Which Metals Will Survive Through 2015?


What makes a metal tick?  It's a question that plagues economics and casual investors alike, who fret over the smallest ticks of gold on the commodities market while possibly ignoring massive swings of volatility in other, less popular, metals.  During most of 2014, the answer to the aforementioned question seemed simple -- absolutely nothing.  That's because metal had a downright horrid 2014 overall, as mining companies faced serious cutbacks or went out of business altogether thanks to a precious and base metal downturn.  Only three metals came out of 2014 with positive results: nickel, zinc, and palladium.  Some of these metals have had a downright dominant fortune continuing into 2015, especially zinc, making it important to ask whether the good times are set to continue or whether we've already reached the high point.

◆ Listed records ◆

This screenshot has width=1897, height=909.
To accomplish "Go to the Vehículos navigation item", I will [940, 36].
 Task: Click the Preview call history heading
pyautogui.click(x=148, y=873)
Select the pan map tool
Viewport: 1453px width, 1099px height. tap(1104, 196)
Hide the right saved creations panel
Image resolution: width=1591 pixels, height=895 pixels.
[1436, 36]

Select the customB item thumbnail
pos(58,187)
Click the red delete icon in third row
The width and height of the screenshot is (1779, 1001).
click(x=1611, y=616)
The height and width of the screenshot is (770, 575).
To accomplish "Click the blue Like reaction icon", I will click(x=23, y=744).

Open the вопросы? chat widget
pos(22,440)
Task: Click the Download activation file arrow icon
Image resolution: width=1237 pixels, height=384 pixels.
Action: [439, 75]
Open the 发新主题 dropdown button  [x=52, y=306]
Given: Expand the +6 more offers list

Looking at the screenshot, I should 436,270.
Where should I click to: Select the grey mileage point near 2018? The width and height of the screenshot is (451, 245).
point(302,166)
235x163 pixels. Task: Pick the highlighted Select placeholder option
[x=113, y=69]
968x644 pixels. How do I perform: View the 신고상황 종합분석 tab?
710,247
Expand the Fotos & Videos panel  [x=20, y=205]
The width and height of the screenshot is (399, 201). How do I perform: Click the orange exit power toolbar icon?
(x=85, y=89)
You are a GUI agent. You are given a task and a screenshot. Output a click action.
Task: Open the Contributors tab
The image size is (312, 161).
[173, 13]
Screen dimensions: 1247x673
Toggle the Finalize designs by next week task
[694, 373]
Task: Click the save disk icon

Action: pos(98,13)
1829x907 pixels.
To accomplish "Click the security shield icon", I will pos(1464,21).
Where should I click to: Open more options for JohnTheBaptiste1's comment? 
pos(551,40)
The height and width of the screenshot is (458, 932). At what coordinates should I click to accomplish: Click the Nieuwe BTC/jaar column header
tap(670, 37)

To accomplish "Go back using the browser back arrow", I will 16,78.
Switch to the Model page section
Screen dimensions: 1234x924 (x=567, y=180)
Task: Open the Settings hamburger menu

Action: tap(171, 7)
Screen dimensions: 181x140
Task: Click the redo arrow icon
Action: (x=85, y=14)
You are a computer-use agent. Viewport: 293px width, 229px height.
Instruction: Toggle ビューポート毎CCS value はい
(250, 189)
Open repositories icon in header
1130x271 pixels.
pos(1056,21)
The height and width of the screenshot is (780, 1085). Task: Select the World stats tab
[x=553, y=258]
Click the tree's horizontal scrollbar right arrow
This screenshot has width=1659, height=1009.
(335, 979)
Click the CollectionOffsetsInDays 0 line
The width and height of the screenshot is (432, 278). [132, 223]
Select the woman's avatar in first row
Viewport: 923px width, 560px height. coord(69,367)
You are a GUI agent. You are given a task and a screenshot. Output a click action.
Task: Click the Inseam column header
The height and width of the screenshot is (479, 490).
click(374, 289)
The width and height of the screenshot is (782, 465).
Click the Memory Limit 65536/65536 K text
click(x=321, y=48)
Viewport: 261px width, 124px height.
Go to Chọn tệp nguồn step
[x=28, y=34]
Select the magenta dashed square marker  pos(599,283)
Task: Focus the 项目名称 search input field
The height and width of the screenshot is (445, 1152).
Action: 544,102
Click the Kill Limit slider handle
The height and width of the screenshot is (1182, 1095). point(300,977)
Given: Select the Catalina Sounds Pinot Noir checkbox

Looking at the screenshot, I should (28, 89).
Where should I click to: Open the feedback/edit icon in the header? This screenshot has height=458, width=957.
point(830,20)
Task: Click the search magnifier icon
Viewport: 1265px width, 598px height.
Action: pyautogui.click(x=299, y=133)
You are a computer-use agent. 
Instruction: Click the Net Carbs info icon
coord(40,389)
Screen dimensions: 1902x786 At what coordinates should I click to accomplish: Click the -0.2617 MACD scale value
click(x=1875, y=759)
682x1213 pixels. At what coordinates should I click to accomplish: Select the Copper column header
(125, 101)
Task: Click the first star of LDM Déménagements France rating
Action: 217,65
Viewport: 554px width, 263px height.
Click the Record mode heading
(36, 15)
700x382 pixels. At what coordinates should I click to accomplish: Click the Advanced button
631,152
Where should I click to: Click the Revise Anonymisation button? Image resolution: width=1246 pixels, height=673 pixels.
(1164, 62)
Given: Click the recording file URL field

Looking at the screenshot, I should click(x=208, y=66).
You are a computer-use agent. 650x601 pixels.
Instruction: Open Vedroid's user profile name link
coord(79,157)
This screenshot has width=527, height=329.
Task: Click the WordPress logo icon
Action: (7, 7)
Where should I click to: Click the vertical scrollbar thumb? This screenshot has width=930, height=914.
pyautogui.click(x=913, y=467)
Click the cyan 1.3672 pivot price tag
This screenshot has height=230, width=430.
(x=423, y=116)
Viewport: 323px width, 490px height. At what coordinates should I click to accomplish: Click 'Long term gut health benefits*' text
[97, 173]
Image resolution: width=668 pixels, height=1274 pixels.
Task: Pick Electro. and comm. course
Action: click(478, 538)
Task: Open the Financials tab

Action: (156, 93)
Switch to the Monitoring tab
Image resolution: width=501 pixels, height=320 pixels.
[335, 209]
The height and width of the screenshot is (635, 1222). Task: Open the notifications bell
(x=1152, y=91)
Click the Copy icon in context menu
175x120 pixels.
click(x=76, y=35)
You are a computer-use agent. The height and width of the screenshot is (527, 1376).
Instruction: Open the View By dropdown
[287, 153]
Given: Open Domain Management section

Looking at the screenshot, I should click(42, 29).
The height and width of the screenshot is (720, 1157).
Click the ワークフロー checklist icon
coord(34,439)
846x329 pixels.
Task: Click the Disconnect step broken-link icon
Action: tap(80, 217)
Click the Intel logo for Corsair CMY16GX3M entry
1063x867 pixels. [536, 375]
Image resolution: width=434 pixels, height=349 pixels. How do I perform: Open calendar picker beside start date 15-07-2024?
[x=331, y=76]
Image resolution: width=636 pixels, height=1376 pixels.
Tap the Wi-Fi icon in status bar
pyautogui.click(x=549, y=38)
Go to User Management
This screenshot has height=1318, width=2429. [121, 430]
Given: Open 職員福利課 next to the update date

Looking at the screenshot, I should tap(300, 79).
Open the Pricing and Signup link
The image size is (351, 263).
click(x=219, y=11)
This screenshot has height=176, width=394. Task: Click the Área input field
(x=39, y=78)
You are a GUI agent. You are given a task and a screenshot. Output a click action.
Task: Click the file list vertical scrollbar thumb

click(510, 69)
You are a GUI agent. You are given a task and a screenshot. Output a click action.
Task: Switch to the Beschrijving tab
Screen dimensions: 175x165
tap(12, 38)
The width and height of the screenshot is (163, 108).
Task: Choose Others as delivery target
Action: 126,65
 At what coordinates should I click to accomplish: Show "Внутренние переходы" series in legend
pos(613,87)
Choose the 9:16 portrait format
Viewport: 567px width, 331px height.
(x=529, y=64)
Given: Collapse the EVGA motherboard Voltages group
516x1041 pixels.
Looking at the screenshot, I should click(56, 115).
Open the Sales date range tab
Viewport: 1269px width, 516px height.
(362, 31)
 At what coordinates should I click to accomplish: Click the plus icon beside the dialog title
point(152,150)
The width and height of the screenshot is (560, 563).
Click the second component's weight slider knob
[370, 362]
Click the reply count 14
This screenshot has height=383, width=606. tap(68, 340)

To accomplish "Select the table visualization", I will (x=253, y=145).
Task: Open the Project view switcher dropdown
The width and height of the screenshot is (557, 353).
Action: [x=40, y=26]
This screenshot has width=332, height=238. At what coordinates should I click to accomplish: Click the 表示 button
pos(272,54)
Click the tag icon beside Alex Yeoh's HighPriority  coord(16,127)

◆ Goal 1 ◆
Can you return the passage of the metals article from "Which Metals Will" to "the high point."?
◆ Goal 2 ◆
Will you resume the article on metals in 2015 right after its final sentence?
The listing is separate from the metals article.

◆ Reply 1 ◆
Which Metals Will Survive Through 2015?


What makes a metal tick?  It's a question that plagues economics and casual investors alike, who fret over the smallest ticks of gold on the commodities market while possibly ignoring massive swings of volatility in other, less popular, metals.  During most of 2014, the answer to the aforementioned question seemed simple -- absolutely nothing.  That's because metal had a downright horrid 2014 overall, as mining companies faced serious cutbacks or went out of business altogether thanks to a precious and base metal downturn.  Only three metals came out of 2014 with positive results: nickel, zinc, and palladium.  Some of these metals have had a downright dominant fortune continuing into 2015, especially zinc, making it important to ask whether the good times are set to continue or whether we've already reached the high point.

◆ Reply 2 ◆
The Big Losers

For all the focus on gold's rise and fall during 2014 (resulting in almost no net gain), smaller metals took it on the chin in a particularly rough fashion during the past year.  Silver took an outright beating from January to December, losing no less than eighteen percent of net value from day 1 to day 365.  Part of the demise and fall of the silver empire lies in the cost threshold of pulling it out of the ground: falling demand in a sluggish global economy made silver-producing nations like Canada mine 25% less silver in 2014, a supply dearth that still hasn't closed the price gap.  Following in close footsteps were copper and lead, both of whom suffered immensely from China's economic slowdown as the nation's construction projects -- including the famous empty cities -- ground to a slowdown.  Copper has rebounded a bit in 2015 but had a positively terrible month of May, dropping nearly ten percent in value.  Lead also has far less demand at present than during the metal's peak of 2011; while lead has far less volatility than many other base metals, it has still trended downward in the past 48 months without much relief.  The IMF cut its projections for the use of industrial metals during 2015, making it important to ask why these base metals performed poorer than their cousins in nickel, palladium, and zinc.  The answer lies not in construction but in manufacturing and politics.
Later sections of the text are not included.